**What to work on**
Swap "bar" for "column" in the stretch of entries from the line containing "Given: Select the" through the line containing "Looking at the", leaving everything else unchanged. Return only those lines, without the pictures.

**Data listing**
(begin)

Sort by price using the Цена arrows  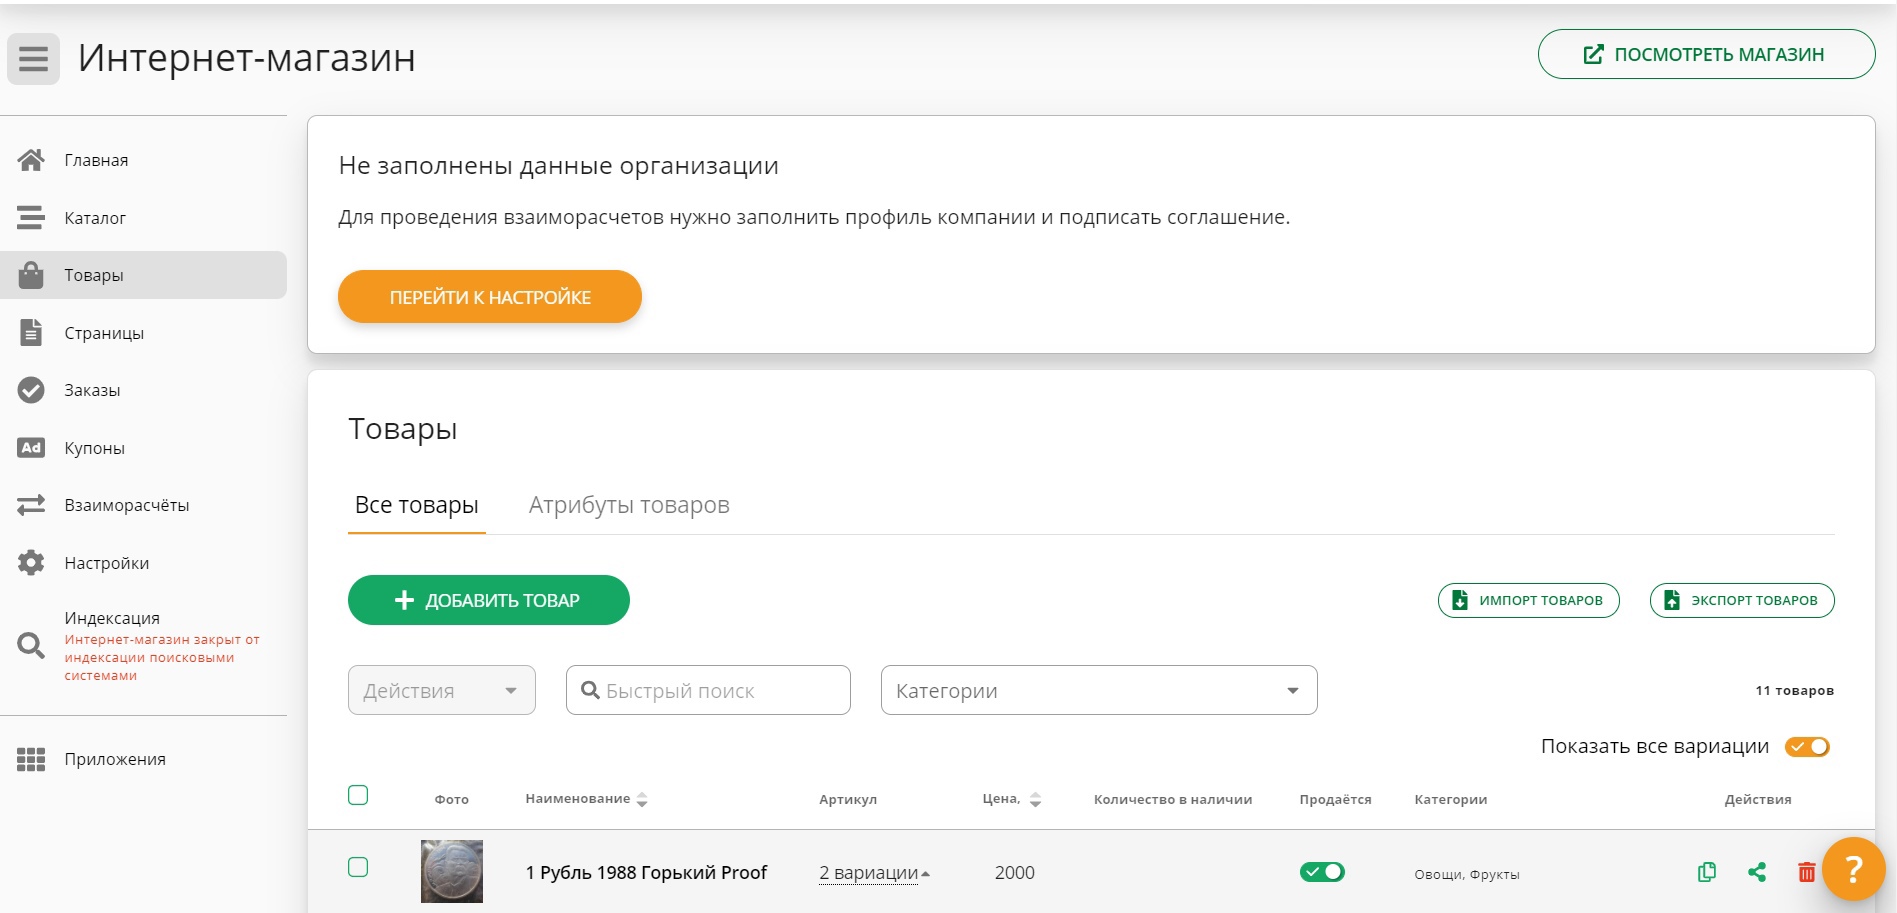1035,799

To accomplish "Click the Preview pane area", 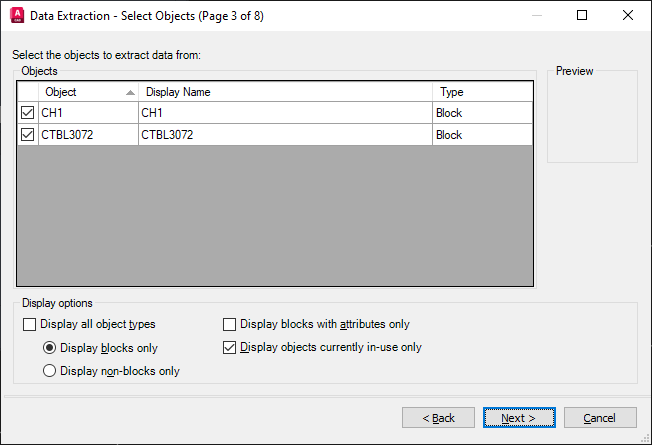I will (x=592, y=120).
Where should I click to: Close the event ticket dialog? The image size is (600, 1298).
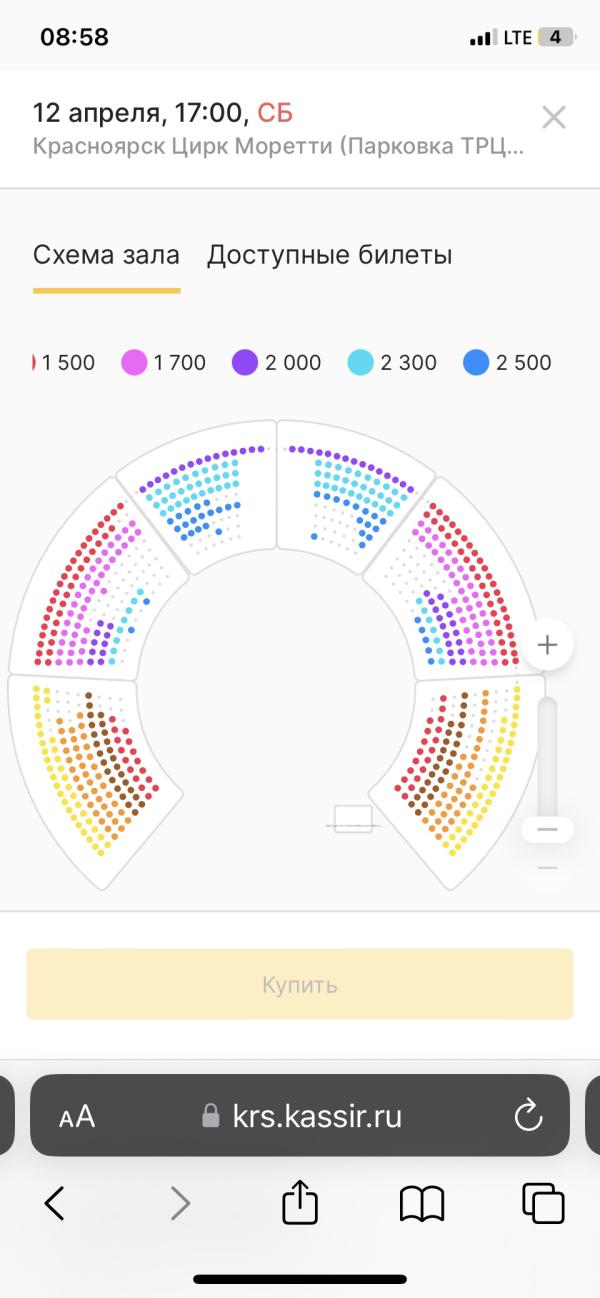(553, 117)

(end)
(begin)

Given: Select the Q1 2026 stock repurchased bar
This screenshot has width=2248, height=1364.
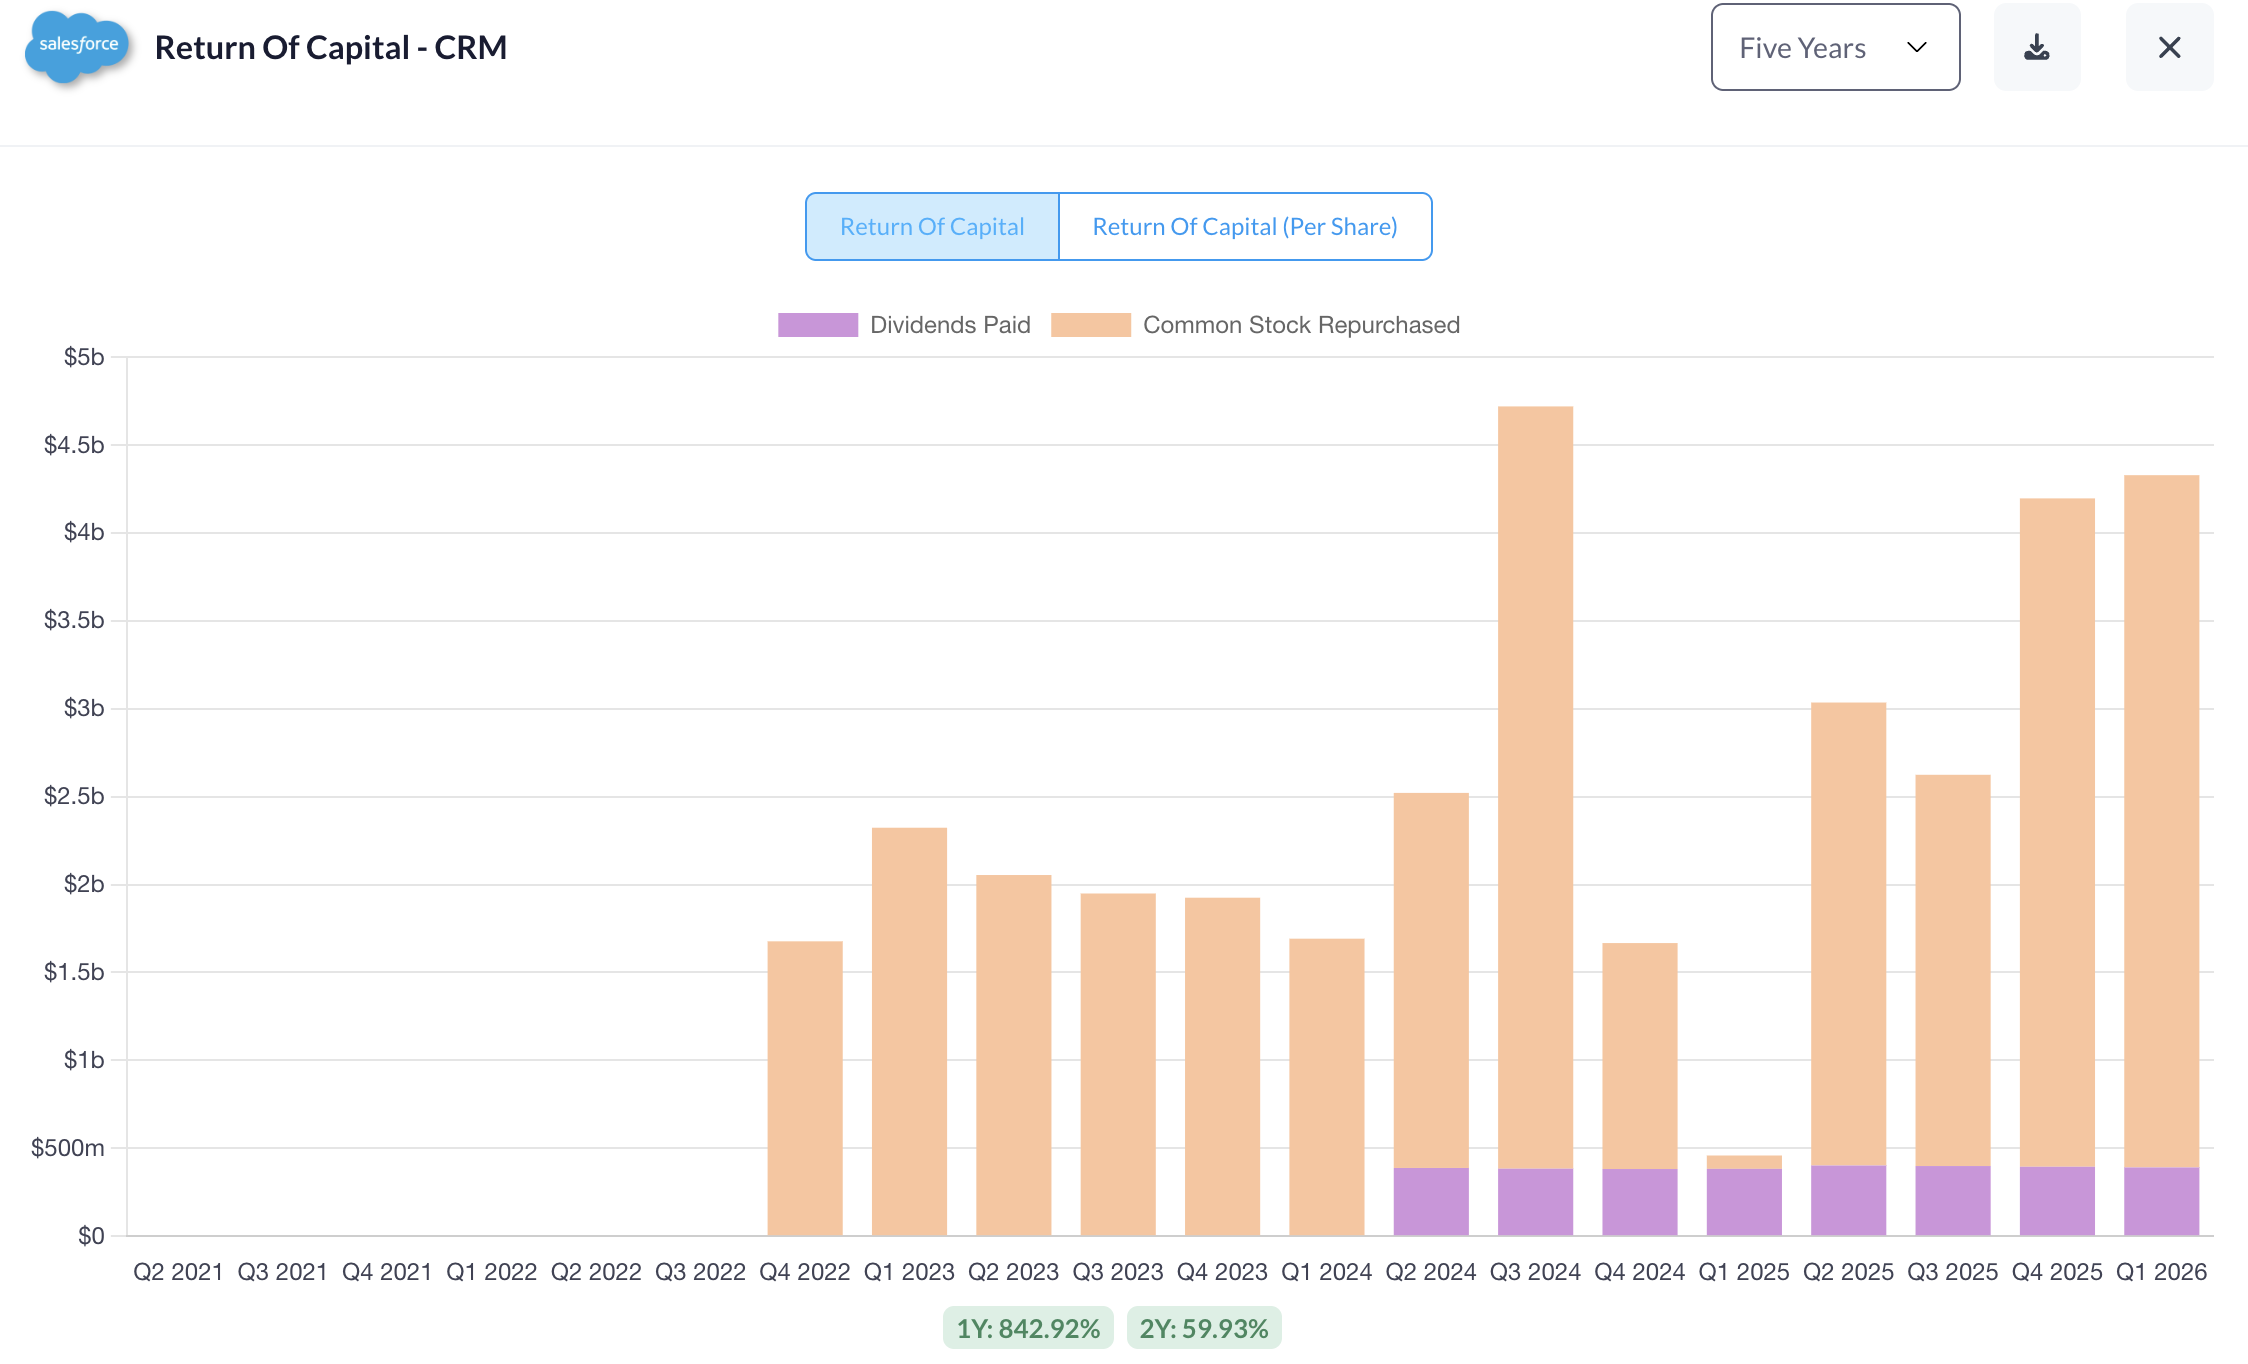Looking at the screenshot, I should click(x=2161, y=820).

(end)

**Final answer**
Given: Select the Q1 2026 stock repurchased column
This screenshot has width=2248, height=1364.
Looking at the screenshot, I should click(x=2161, y=820).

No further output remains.